▶ [WHAT NEEDS TO BE DONE]: Leaving nothing out, set down all the data exactly.

▶ [RECORDS PROVIDED]:
◇ ◇ ◇ ◇ ◇
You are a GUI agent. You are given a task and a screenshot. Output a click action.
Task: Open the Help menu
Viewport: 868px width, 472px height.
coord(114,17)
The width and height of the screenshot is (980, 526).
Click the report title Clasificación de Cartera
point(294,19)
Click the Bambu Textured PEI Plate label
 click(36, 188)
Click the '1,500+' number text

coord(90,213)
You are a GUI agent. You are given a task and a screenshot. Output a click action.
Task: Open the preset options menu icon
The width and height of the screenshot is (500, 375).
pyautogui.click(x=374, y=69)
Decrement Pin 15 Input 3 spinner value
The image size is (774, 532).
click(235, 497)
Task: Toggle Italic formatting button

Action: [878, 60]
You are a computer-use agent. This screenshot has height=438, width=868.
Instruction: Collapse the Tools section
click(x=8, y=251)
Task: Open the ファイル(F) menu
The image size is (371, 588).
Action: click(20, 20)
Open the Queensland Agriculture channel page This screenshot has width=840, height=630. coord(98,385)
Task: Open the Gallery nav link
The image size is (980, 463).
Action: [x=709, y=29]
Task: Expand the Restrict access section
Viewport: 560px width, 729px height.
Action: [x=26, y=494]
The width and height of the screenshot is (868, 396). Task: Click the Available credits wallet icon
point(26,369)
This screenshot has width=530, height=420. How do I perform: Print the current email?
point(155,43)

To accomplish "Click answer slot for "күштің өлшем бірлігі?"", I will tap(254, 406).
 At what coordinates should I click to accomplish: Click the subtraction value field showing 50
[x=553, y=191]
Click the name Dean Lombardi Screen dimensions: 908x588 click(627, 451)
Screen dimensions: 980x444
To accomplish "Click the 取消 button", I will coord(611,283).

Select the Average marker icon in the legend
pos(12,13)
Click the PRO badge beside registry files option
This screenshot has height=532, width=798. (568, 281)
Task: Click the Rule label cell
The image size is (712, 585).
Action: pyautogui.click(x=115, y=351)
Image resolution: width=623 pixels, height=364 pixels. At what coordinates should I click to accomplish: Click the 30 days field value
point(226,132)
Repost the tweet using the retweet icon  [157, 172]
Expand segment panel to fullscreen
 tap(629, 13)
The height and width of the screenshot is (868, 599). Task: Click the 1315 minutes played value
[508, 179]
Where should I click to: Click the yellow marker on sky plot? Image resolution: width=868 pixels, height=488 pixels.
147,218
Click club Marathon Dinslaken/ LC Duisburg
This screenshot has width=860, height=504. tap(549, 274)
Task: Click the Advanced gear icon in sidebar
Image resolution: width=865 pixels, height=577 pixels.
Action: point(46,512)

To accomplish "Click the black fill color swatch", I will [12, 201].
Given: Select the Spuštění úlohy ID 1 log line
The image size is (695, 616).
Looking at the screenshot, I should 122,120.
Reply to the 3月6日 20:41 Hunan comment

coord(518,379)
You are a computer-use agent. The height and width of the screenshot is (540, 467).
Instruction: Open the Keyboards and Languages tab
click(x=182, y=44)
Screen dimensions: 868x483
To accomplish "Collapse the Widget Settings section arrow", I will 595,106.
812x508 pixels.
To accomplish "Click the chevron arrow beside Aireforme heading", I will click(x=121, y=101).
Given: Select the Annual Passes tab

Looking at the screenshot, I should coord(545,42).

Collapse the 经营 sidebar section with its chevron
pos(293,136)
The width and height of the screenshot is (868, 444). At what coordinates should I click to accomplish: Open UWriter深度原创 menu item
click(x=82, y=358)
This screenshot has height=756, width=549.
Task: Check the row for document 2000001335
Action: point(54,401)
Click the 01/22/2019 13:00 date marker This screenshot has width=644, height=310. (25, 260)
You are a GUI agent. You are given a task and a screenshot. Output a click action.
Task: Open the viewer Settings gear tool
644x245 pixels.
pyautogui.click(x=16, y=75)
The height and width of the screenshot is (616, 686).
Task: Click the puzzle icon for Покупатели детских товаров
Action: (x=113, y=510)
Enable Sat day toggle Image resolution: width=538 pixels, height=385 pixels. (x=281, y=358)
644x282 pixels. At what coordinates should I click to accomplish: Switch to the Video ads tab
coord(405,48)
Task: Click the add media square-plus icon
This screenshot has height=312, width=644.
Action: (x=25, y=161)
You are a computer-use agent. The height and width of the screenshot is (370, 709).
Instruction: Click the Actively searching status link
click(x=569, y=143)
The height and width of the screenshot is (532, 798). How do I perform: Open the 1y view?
◇ ◇ ◇ ◇ ◇
▶ [SOLUTION TO THE EXERCISE]:
You are a GUI agent. You are given a task and a screenshot. Output a click action.
Task: Open the Help menu
Viewport: 868px width, 472px height.
coord(114,17)
The width and height of the screenshot is (980, 526).
Click the report title Clasificación de Cartera
point(294,19)
Click the Bambu Textured PEI Plate label
 click(36, 188)
Click the '1,500+' number text

coord(90,213)
You are a GUI agent. You are given a task and a screenshot. Output a click action.
Task: Open the preset options menu icon
The width and height of the screenshot is (500, 375).
pyautogui.click(x=374, y=69)
Decrement Pin 15 Input 3 spinner value
The image size is (774, 532).
click(235, 497)
Task: Toggle Italic formatting button

Action: [878, 60]
You are a computer-use agent. This screenshot has height=438, width=868.
Instruction: Collapse the Tools section
click(x=8, y=251)
Task: Open the ファイル(F) menu
The image size is (371, 588).
Action: click(20, 20)
Open the Queensland Agriculture channel page This screenshot has width=840, height=630. coord(98,385)
Task: Open the Gallery nav link
The image size is (980, 463).
Action: [x=709, y=29]
Task: Expand the Restrict access section
Viewport: 560px width, 729px height.
Action: [x=26, y=494]
The width and height of the screenshot is (868, 396). Task: Click the Available credits wallet icon
point(26,369)
This screenshot has width=530, height=420. How do I perform: Print the current email?
point(155,43)

To accomplish "Click answer slot for "күштің өлшем бірлігі?"", I will tap(254, 406).
 At what coordinates should I click to accomplish: Click the subtraction value field showing 50
[x=553, y=191]
Click the name Dean Lombardi Screen dimensions: 908x588 click(627, 451)
Screen dimensions: 980x444
To accomplish "Click the 取消 button", I will coord(611,283).

Select the Average marker icon in the legend
pos(12,13)
Click the PRO badge beside registry files option
This screenshot has height=532, width=798. (568, 281)
Task: Click the Rule label cell
The image size is (712, 585).
Action: pyautogui.click(x=115, y=351)
Image resolution: width=623 pixels, height=364 pixels. At what coordinates should I click to accomplish: Click the 30 days field value
point(226,132)
Repost the tweet using the retweet icon  [157, 172]
Expand segment panel to fullscreen
 tap(629, 13)
The height and width of the screenshot is (868, 599). Task: Click the 1315 minutes played value
[508, 179]
Where should I click to: Click the yellow marker on sky plot? Image resolution: width=868 pixels, height=488 pixels.
147,218
Click club Marathon Dinslaken/ LC Duisburg
This screenshot has width=860, height=504. tap(549, 274)
Task: Click the Advanced gear icon in sidebar
Image resolution: width=865 pixels, height=577 pixels.
Action: point(46,512)

To accomplish "Click the black fill color swatch", I will [12, 201].
Given: Select the Spuštění úlohy ID 1 log line
The image size is (695, 616).
Looking at the screenshot, I should 122,120.
Reply to the 3月6日 20:41 Hunan comment

coord(518,379)
You are a computer-use agent. The height and width of the screenshot is (540, 467).
Instruction: Open the Keyboards and Languages tab
click(x=182, y=44)
Screen dimensions: 868x483
To accomplish "Collapse the Widget Settings section arrow", I will 595,106.
812x508 pixels.
To accomplish "Click the chevron arrow beside Aireforme heading", I will click(x=121, y=101).
Given: Select the Annual Passes tab

Looking at the screenshot, I should coord(545,42).

Collapse the 经营 sidebar section with its chevron
pos(293,136)
The width and height of the screenshot is (868, 444). At what coordinates should I click to accomplish: Open UWriter深度原创 menu item
click(x=82, y=358)
This screenshot has height=756, width=549.
Task: Check the row for document 2000001335
Action: point(54,401)
Click the 01/22/2019 13:00 date marker This screenshot has width=644, height=310. (25, 260)
You are a GUI agent. You are given a task and a screenshot. Output a click action.
Task: Open the viewer Settings gear tool
644x245 pixels.
pyautogui.click(x=16, y=75)
The height and width of the screenshot is (616, 686).
Task: Click the puzzle icon for Покупатели детских товаров
Action: (x=113, y=510)
Enable Sat day toggle Image resolution: width=538 pixels, height=385 pixels. (x=281, y=358)
644x282 pixels. At what coordinates should I click to accomplish: Switch to the Video ads tab
coord(405,48)
Task: Click the add media square-plus icon
This screenshot has height=312, width=644.
Action: (x=25, y=161)
You are a computer-use agent. The height and width of the screenshot is (370, 709).
Instruction: Click the Actively searching status link
click(x=569, y=143)
The height and width of the screenshot is (532, 798). How do I perform: Open the 1y view?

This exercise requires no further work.